The environments folder contains deployed environments with each subfolder having its own terraform state. The state files are all stored in the same S3 bucket with distinct file names, e.g.:

# terraform/environments/infrastructure/main.tf

terraform {
  backend "s3" {
    bucket         = "technoblather-terraform-states"
    key            = "infrastructure.tfstate"
    region         = "ca-central-1"
  }
}

The production and staging stacks are self-explanatory, and infrastructure provides common AWS components for usage in both (like a common folder in a codebase of subprojects). For the moment, I only extracted technoblather into its own module. If need arose, I could extract this further into subcomponents (e.g. technoblather/networking, technoblather/static-site, etc.)

Migrating the existing infrastructure

In the original setup, one default.tfstate existed which represented the state for the already deployed infrastructure. I wanted to migrate this to be the production.tfstate and create additional terraform stacks as required. Since the blog was extracted to a module and would be managed by a new stack, each previously deployed resource would have to be "namespaced" differently in the state file. For example, aws.foo had to become module.technoblather.aws.foo

Two mechanisms existed for this: using the refactoring capabilities or using the state mv command (similar to importing). If technoblather were shared amongst an organization, using the moved blocks offered by the refactoring utilities would ensure no breaking changes. However, since I am a solo dev on this project, being able to mutate the state file was viable and meant I wouldn't litter my configuration with several moved { ... } blocks.
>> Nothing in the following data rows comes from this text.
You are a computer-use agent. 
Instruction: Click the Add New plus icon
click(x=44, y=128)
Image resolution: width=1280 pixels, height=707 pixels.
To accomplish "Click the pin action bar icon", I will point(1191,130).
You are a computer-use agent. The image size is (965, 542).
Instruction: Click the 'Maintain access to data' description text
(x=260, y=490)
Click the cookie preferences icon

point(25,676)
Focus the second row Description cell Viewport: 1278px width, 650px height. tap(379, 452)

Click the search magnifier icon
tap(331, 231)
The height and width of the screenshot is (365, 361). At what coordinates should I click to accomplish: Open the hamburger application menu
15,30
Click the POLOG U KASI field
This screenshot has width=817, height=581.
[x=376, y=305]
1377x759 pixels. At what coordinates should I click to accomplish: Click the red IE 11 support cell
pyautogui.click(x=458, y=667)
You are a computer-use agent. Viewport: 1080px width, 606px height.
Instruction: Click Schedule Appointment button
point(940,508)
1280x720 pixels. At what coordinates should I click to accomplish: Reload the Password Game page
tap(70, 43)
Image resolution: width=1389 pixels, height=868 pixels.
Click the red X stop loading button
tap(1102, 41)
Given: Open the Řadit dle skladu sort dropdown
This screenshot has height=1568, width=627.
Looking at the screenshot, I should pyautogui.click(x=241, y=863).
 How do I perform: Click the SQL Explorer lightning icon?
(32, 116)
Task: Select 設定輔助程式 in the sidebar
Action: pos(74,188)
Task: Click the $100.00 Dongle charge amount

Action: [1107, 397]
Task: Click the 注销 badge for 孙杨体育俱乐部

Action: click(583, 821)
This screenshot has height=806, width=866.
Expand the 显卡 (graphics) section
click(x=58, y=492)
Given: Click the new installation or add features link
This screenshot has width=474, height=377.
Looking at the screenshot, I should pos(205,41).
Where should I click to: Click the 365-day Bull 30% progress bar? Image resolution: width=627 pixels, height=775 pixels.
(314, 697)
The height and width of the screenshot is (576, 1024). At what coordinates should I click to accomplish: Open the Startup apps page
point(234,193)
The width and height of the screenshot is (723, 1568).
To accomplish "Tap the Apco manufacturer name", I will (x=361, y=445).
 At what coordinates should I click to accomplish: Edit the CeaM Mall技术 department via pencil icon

So, I wrote a small script to iterate over each resource and modify it appropriately:

RESOURCES="$(terraform state list)"

echo "$RESOURCES" | while read line ; do
   OLD_RESOURCE_STATE=$line
   NEW_RESOURCE_STATE=module.technoblather."$line"
   terraform state mv "$OLD_RESOURCE_STATE" "$NEW_RESOURCE_STATE"
done

Then, I renamed and moved the file in S3 and modified the backend configuration for my production stack to point towards it.

TIL

Modules are like classes

Coming from a development background, terraform modules map well to classes in object oriented programming. Extracting a module results in an encapsulation of state and data for a particular set of infrastructure components. We can provide inputs to configure the module and consume outputs which lets us create public APIs for usage in other pieces of our infrastructure. This lets us build up a set of building blocks of abstractions that can be used across an organization or team.

For example, in the blog module that provisions technoblather, the "constructor" allows for configuring the domain name:

# terraform/environments/staging/main.tf

module "technoblather-staging" {
  source = "../../modules/blog"
  domain_name = "staging.technoblather.ca"
}

This DRYs up our infrastructure declarations since the behaviours surrounding provisioning DNS are encapsulated in the module.

Further, the staging stack's output provides a public API to consume the name servers associated with its domain:

# terraform/environments/staging/outputs.tf

output "aws_route53_zone_name_servers" {
  description = "Name servers for route53 hosted zone"
  value       = module.technoblather-staging.aws_route53_zone_name_servers
}

This allowed referencing components in the infrastructure similar to how a "getter" on a class would allow reading a private property.

Leveraging simple logic for conditionally provisioning resources

Sometimes we want to provision different resources or configure the same resources differently between environments. For example, we may not care to monitor our staging environment for uptime or want to provision less expensive resources. One way of achieving this is composing child modules and allowing their variables to configure these properties. However, for small changes, that can be a lot of work, particularly for already deployed resources (i.e., having to migrate all the pre-existing state). An alternative exists that is more "light weight" for smaller differences using the count property in terraform:

# terraform/modules/blog/iam.tf

resource "aws_iam_openid_connect_provider" "github_provider" {
  count = var.common_tags["Environment"] == "production" ? 1 : 0
  url   = "https://token.actions.githubusercontent.com"
  client_id_list = ["sts.amazonaws.com"]
  thumbprint_list = ["6938fd4d98bab03faadb97b34396831e3780aea1"]
}

Here, if the environment is production, we conditionally provision a resource.

Variable validations

Terraform offers functionality to validate variables. Combined with modules, this allows for safe configuration differences via constraining strings to a known set. For example, I wanted to write conditions for some resources based on the environment - whether the stack was staging or production. Adding validations granted me certainty that the environment variable will be one of those two values:

# terraform/modules/blog/variables.tf

variable "common_tags" {
  description = "Common tags you want applied to all components."

  type = object({
    Project     = string
    Environment = string
  })

  validation {
    condition     = var.common_tags["Environment"] == "production" || var.common_tags["Environment"] == "staging"
    error_message = "Environment must be either 'staging' or 'production'"
  }
}

Refactoring existing state

As mentioned, already provisioned resources can be refactoring using moved blocks for non-breaking changes and state mv for breaking changes.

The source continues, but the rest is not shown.